== Excerpted passage ==

Enpass  is a cross-platform offline password management app available as a freemium software with subscription plans as also with one time payment licence. 

The app does not store user data on its servers, but locally on their own devices, encrypted. Users can choose to synchronize their data between different devices using their own preferred cloud storage service like Google Drive, Box, Dropbox, OneDrive, iCloud, and WebDAV.

The mobile version is restricted to storing only 25 passwords free of charge, although more functionality is available for a price. The desktop version, however, is unlimited.

In November 2017, developers stopped issuing updates on the BlackBerry platform and in December 2018, with the launch of v6, the company dropped support for Windows 10 Mobile.

Features
The application features client-side encryption, using SQLCipher to encrypt its keychain file locally with a user-defined master password. It features cloud synchronization of the keychain via Google Drive, Box, Dropbox, OneDrive, iCloud and self-hosted WebDAV solutions such as ownCloud and Nextcloud. It features cross browser platform support and form filling for all supported platforms. It features its own integrated software keyboard for form filling on Android devices. It has password generation. Besides pin and master password, it has the functionality of unlocking the app using biometric authentication. In December 2018, Enpass 6 was released with additional features including multiple vaults and the ability to generate time-based one-time passwords for online services.

== Dataset excerpts ==
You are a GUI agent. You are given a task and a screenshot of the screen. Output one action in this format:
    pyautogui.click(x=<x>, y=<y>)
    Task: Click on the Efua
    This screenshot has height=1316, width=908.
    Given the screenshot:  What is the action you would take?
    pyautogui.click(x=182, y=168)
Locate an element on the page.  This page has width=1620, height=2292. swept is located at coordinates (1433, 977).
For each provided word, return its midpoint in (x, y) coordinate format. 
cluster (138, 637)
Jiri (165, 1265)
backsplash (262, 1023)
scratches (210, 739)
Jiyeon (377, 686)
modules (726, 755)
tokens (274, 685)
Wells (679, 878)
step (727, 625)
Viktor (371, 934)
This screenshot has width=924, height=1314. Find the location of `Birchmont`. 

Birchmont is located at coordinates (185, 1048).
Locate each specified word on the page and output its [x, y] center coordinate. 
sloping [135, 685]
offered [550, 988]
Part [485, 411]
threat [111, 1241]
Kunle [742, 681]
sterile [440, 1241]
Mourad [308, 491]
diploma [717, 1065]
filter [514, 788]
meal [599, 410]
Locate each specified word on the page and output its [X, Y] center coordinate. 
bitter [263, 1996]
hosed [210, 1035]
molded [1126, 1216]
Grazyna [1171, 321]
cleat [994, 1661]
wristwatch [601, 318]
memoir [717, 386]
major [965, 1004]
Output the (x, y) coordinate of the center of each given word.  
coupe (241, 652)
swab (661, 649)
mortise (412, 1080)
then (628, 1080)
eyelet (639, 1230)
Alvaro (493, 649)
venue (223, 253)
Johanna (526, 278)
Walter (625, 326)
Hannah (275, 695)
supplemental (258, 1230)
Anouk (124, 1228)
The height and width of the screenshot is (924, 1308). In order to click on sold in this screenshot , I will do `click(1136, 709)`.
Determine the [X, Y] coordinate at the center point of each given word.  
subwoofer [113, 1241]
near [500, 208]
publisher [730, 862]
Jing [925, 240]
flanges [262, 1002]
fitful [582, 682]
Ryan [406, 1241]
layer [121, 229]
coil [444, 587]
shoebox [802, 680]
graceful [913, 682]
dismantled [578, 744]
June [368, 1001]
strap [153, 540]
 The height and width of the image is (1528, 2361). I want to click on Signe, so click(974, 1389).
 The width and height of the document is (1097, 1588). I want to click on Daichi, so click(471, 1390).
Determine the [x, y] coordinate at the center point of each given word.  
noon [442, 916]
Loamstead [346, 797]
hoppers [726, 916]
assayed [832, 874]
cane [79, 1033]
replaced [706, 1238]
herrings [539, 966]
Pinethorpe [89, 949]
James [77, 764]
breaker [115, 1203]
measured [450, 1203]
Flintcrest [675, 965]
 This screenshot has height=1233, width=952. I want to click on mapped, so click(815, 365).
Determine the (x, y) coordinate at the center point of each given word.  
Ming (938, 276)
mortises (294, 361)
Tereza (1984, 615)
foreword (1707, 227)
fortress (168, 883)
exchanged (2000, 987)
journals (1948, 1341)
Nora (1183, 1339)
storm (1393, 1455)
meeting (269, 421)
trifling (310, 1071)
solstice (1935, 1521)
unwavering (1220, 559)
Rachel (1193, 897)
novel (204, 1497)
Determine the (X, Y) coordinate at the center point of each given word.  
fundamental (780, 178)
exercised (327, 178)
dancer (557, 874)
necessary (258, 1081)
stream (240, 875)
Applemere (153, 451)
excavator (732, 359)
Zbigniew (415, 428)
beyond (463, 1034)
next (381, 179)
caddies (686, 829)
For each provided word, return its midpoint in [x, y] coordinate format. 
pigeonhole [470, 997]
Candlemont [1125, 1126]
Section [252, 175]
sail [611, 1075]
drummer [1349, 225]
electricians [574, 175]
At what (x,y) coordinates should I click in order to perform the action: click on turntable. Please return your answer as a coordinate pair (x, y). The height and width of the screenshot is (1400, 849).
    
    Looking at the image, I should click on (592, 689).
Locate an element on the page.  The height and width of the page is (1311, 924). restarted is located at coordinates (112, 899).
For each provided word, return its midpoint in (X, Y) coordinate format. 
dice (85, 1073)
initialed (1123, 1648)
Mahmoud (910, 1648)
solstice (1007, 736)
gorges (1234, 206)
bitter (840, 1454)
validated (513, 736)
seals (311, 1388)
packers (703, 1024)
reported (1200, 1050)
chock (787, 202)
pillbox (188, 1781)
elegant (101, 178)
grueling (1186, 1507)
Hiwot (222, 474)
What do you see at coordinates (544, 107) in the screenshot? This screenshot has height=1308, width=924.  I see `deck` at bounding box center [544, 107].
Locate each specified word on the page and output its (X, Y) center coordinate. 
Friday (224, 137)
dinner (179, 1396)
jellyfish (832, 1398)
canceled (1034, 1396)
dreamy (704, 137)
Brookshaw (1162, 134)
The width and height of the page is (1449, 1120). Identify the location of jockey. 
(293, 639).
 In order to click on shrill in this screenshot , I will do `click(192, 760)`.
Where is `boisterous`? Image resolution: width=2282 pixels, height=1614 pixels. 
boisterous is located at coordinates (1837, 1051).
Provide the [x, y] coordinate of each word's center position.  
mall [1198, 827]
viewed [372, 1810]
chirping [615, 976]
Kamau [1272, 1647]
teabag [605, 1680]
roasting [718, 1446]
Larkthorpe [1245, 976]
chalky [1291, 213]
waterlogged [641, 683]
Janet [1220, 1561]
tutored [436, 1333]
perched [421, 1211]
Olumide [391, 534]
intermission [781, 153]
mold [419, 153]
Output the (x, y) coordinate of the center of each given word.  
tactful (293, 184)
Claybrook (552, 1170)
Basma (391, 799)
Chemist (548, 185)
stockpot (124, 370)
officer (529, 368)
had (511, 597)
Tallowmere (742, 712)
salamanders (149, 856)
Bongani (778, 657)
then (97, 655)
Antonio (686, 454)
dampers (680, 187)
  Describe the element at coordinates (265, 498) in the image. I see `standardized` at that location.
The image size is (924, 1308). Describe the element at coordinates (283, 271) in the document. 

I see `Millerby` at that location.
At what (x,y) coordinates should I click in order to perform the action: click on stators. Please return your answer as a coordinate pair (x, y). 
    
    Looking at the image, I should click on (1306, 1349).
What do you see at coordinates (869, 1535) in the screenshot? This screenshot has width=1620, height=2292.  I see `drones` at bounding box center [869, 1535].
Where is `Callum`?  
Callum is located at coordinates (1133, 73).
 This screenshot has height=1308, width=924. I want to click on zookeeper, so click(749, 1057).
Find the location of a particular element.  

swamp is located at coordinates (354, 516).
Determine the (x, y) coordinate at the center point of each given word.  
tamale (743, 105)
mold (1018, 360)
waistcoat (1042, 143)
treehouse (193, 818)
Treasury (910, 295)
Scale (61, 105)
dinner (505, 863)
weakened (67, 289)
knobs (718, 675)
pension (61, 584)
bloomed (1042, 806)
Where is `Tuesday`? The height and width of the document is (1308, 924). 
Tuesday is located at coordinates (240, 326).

== What is needed ==
In the Enpass article, how many passwords can the mobile version store without charge?

== Result for this exercise ==
25 passwords.